In the South Philadelphia restaurant El Compadre, students in the Drexel University Spanish-language course “Sanctuary Spaces and Practices in the U.S., 1982-Present” shared a meal with chef-owner and activist Cristina Martínez.
Martínez made a splash in the Philly food scene when she and her husband opened South Philly Barbacoa, named one of America’s best new restaurants in 2016 by Bon Appétit magazine. She was also recently featured on the Netflix show “Chef ’s Table.”
Despite having built a community through food, she says a true “sanctuary” doesn’t exist for her in the United States because of her status as an undocumented immigrant.
Martínez is one of a few speakers who shared their perspectives with the students throughout the term. Created by Steve Vásquez Dolph, PhD, an assistant teaching professor of Spanish, the course capitalized on Drexel’s strong focus on community-based learning to explore Spanish language and culture in the context of current issues, such as immigration and the role of both official and unofficial “sanctuary cities” like Philadelphia.

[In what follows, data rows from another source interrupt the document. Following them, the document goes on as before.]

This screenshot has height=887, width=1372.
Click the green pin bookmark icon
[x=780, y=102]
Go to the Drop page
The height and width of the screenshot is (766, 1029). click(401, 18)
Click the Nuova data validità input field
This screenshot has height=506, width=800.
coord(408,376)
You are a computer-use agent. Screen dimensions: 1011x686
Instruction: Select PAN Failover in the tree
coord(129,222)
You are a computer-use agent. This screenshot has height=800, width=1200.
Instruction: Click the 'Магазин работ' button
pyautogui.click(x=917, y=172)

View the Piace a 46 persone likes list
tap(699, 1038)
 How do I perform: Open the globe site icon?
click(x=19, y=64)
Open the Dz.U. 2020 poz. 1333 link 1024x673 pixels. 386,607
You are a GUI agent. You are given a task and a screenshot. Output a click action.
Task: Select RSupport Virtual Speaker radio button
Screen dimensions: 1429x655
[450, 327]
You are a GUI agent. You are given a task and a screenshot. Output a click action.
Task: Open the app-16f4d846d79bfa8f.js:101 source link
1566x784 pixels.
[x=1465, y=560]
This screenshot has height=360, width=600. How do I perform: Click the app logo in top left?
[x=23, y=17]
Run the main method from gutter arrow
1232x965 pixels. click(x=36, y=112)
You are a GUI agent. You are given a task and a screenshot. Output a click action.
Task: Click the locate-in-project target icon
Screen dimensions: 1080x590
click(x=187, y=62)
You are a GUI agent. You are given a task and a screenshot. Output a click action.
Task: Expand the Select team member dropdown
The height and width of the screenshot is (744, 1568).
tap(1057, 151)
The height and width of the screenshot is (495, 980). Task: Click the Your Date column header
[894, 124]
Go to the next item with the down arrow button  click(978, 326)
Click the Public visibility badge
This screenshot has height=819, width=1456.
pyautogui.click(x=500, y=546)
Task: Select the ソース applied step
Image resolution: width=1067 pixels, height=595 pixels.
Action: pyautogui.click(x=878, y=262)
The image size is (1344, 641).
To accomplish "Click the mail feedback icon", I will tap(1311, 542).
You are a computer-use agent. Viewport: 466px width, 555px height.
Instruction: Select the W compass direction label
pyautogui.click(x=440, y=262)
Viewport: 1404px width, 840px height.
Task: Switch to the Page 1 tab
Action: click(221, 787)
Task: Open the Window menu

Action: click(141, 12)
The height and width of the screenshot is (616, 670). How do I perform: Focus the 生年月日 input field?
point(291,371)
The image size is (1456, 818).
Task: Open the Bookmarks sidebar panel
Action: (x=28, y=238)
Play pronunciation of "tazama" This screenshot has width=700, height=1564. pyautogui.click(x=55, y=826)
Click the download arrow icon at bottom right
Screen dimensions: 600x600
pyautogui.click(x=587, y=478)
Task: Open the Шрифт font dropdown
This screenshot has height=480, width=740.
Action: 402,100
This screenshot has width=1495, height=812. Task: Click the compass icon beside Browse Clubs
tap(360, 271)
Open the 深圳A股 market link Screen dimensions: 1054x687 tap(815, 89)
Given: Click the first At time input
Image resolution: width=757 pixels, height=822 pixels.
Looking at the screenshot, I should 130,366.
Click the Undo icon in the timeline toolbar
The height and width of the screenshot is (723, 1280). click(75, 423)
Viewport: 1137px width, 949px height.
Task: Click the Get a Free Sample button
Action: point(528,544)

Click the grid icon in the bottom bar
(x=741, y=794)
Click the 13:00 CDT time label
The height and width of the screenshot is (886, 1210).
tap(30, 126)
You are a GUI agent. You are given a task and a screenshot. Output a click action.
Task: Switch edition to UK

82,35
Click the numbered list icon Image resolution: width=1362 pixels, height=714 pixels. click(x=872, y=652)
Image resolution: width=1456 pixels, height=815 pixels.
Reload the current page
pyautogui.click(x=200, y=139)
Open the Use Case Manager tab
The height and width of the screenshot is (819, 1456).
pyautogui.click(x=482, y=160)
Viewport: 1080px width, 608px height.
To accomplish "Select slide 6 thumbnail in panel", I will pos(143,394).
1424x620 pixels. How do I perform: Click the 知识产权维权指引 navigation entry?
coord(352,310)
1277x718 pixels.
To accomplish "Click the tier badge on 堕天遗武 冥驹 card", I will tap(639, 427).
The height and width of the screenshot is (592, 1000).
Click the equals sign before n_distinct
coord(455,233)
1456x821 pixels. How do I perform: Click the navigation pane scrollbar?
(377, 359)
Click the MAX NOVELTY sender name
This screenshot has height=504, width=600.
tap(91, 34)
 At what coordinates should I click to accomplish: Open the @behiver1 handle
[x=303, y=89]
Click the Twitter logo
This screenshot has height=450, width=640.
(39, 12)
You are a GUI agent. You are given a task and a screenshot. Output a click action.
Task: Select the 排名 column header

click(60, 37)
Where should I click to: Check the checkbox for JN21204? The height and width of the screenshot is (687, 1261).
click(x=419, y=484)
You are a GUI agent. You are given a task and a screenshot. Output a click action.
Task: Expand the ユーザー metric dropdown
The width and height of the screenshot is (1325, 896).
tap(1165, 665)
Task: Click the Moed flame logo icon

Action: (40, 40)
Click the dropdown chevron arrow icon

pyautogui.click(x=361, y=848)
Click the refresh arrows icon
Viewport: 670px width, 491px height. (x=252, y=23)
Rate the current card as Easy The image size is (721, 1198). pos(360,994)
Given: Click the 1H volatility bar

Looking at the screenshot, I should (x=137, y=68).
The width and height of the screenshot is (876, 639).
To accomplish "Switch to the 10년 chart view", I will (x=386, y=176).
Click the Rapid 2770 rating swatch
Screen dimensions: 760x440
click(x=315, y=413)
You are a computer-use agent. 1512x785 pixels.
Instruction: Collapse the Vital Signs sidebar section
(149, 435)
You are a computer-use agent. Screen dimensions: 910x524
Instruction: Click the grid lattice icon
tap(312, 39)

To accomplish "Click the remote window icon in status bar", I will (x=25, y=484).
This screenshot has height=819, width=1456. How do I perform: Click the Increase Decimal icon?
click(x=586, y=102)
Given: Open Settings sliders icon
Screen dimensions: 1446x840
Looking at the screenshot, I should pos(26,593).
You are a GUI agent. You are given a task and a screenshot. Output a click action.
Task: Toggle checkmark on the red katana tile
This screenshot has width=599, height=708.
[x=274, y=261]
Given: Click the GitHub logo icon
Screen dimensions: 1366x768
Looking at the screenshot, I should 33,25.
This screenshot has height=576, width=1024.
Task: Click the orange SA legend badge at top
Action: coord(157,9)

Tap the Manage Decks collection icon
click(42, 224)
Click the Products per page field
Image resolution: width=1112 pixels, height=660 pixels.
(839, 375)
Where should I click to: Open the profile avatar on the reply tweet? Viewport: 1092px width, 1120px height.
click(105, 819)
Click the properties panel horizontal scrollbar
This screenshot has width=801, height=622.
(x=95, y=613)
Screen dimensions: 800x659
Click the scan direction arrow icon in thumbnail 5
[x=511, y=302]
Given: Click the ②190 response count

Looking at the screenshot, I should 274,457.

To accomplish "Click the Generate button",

Anaïs D’Ottavio, a senior global studies student in the class, describes the trip as a “mini study abroad.” She says she enjoyed the chance to delve into interesting readings and modern situations while honing her Spanish-speaking skills.
“Going to the restaurant and hearing [Martínez’s] story — taking in her mannerisms and expressions — was so much more powerful than reading a text or watching a video,” she says.